Texto del ejercicio:

- - -

El tribunal condenó a Adolf Hitler a cinco años de cárcel, de los cuales solo cumplió nueve meses que, como hemos visto, pasó en condiciones de privilegio, cultivando su odio y escribiendo su compendio de irracionalidades mortíferas, donde se detectan las semillas venenosas de todos los supremacismos identitarios hoy rampantes, incluidos el vasco y el catalán.
Juristas atolondrados
Kershaw llega a la conclusión de que el fiasco del putsch de la cervecería le enseñó a Hitler que:
Cualquier intento de tomar el poder con la oposición de las fuerzas armadas estaba condenado al fracaso. Se sentía confirmado en su creencia de que la propaganda y la movilización de las masas, no el golpismo paramilitar, serían lo que despejaría el camino de la «revolución nacional».
Todavía hay algunos juristas atolondrados y un cortejo de tontos útiles que discuten cuál es el grado de violencia que se necesita para imputar el delito de rebelión. Propaganda y movilización de las masas es la fórmula que aplican sistemáticamente para rebelarse quienes han asimilado, dentro del variopinto movimiento supremacista, las enseñanzas de los estrategas del Partido Nacionalsocialista Obrero Alemán o Partido Nazi. En su lenguaje falaz, los que simulan ser pragmáticos maquillan la fórmula prometiendo «ampliar la base social» (Oriol Junqueras dixit) o «poner la democracia por encima de la ley» (Ada Colau dixit). Aberración esta última que mereció, sin tardanza, el correctivo ejemplar de Felipe VI, firme en su papel de defensor del orden constitucional.

- - -

Información proporcionada:
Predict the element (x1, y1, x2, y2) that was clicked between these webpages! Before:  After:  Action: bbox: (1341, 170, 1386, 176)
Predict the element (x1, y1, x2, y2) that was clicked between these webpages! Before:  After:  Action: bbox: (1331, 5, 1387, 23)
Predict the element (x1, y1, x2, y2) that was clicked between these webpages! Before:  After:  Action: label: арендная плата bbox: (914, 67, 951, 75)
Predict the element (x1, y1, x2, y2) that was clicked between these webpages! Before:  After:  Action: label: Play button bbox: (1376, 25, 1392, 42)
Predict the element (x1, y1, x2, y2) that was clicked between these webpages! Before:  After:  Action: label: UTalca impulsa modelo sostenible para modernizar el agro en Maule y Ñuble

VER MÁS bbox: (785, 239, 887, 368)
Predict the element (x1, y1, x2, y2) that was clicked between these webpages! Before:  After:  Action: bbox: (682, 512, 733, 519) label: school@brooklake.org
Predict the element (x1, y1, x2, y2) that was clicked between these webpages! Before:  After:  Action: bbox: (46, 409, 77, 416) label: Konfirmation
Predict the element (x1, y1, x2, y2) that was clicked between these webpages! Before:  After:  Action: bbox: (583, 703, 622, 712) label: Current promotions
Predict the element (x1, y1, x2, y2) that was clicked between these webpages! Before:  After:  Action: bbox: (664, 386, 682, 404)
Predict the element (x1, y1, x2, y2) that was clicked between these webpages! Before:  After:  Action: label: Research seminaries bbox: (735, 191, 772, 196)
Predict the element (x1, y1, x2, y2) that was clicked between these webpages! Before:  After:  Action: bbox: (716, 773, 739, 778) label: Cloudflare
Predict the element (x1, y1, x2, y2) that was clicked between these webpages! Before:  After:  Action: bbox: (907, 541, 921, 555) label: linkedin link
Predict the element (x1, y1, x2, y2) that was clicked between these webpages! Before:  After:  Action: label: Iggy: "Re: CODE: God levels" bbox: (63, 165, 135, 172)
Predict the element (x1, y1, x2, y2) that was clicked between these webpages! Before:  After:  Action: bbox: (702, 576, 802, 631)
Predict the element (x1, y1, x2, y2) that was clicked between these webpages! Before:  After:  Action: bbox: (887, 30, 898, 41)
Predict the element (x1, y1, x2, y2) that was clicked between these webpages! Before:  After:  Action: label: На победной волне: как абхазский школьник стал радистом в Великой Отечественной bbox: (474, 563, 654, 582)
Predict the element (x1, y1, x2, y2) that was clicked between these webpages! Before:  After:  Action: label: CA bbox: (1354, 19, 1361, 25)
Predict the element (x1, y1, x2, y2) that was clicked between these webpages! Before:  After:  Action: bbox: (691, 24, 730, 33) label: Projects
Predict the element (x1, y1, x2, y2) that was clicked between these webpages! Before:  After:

- - -

Objetivo del ejercicio:
Copia íntegro, por favor, el texto del ejercicio, sin cambiar una sola palabra ni signo.

Resultado:
El tribunal condenó a Adolf Hitler a cinco años de cárcel, de los cuales solo cumplió nueve meses que, como hemos visto, pasó en condiciones de privilegio, cultivando su odio y escribiendo su compendio de irracionalidades mortíferas, donde se detectan las semillas venenosas de todos los supremacismos identitarios hoy rampantes, incluidos el vasco y el catalán.
Juristas atolondrados
Kershaw llega a la conclusión de que el fiasco del putsch de la cervecería le enseñó a Hitler que:
Cualquier intento de tomar el poder con la oposición de las fuerzas armadas estaba condenado al fracaso. Se sentía confirmado en su creencia de que la propaganda y la movilización de las masas, no el golpismo paramilitar, serían lo que despejaría el camino de la «revolución nacional».
Todavía hay algunos juristas atolondrados y un cortejo de tontos útiles que discuten cuál es el grado de violencia que se necesita para imputar el delito de rebelión. Propaganda y movilización de las masas es la fórmula que aplican sistemáticamente para rebelarse quienes han asimilado, dentro del variopinto movimiento supremacista, las enseñanzas de los estrategas del Partido Nacionalsocialista Obrero Alemán o Partido Nazi. En su lenguaje falaz, los que simulan ser pragmáticos maquillan la fórmula prometiendo «ampliar la base social» (Oriol Junqueras dixit) o «poner la democracia por encima de la ley» (Ada Colau dixit). Aberración esta última que mereció, sin tardanza, el correctivo ejemplar de Felipe VI, firme en su papel de defensor del orden constitucional.